El tiempo corre, son las 10:30 y decido que la solución es leer uno de los tantos libros digitales que tengo y se adapte a mi circunstancia, pero nuevamente mi hijo hace de aguafiestas y me dice: “¿Y si se va la luz? Estamos en Venezuela, papá”. Asumo que, por inverosímil que parezca, tiene razón, sería un riesgo y descarto esa idea. Comienzo a desesperarme un poco y vuelvo a la biblioteca en busca del bendito último libro del año. De la misma sección de literatura japonesa, tomo uno de poesía de varios autores. No recuerdo si el libro me gustó o no, pues lo leí hace mucho tiempo, pero reparo en que servirá perfectamente a mis propósitos.

Le comento a Gabo que finalmente leeré el de poesía japonesa, pero me dice que no cree que un libro releído cuente para lograr la meta. Entonces le explico algo que él todavía no entiende por su corta edad, pero forma parte de esa experiencia formidable por la que pasa todo lector, y es que al momento de releer un libro por necesidad somos ya otra

persona y es otro el libro que leemos, a menudo muy distinto al leído la primera vez.

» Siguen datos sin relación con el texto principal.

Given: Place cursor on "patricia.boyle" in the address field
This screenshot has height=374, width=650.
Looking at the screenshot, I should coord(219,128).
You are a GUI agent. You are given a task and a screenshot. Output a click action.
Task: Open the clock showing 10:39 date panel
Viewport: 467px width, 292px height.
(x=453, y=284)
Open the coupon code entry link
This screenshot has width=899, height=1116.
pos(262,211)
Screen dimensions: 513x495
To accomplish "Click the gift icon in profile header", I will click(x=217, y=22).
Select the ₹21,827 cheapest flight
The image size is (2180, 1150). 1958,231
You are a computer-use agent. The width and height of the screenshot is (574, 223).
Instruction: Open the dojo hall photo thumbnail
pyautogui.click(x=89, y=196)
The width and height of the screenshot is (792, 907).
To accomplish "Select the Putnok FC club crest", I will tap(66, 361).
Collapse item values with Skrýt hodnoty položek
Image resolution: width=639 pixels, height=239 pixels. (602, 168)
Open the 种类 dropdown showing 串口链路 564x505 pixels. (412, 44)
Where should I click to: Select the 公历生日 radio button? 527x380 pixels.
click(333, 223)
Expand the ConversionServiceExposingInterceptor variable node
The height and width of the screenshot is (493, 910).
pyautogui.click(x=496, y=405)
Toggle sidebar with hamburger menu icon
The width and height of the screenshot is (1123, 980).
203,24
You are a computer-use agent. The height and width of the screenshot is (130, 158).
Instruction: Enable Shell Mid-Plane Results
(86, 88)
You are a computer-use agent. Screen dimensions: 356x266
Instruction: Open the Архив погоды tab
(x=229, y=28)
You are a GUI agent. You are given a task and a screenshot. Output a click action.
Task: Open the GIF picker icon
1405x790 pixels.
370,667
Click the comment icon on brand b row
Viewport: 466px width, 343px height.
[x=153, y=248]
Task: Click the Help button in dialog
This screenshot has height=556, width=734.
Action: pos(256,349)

11.30: Leo el último verso del último poema y me doy por satisfecho con el deber cumplido. Resultó que el poema que más me gustó la primera vez es el mismo que me gusta más con la relectura. Es del poeta Shuntaro Tanikawa y se llama “La moneda de diez yenes”, habla de un muchacho que tiene una última moneda de diez yenes y quiere darle a esta un uso especial, no gastándola en dulces o llamando por teléfono a un amigo. Entonces avista estacionado en la calle un soberbio auto de lujo, “Un auto altivo como una bella mujer”, y con el canto de la moneda raya su pulida e impecable carrocería. Luego tira la moneda hacia el tráfico de la calle atestada de gente. Le leo el poema a Gabo y coincidimos en que es raro, un poco perturbador, pero hermoso. Al final de todo, constato que ha sido una estupenda manera de finalizar el año en mi extraordinario viaje de lector impenitente.

La moneda de diez yenes

Con su última moneda de diez yenes el muchacho quiso hacer una llamada por teléfono. Quería hablar con alguien de confianza, En un lenguaje vulgar, pero ninguno de sus amigos tenía teléfono. La moneda de diez yenes estaba húmeda en su palma y olía a metal. (¿Por qué tengo que comprar chicle? Esta moneda de diez yenes se usará para algo más importante.) Entonces el muchacho vio el auto, un auto altivo como una bella mujer, soberbio como una dicha inalcanzable… y, antes de que él mismo lo supiera, el muchacho, agarrando de su mano la moneda de diez yenes, rayó el bello pulimento, Un tajo largo y profundo… Luego el muchacho lanzó la moneda de diez yenes, con todas sus fuerzas, al corazón del tráfico urbano.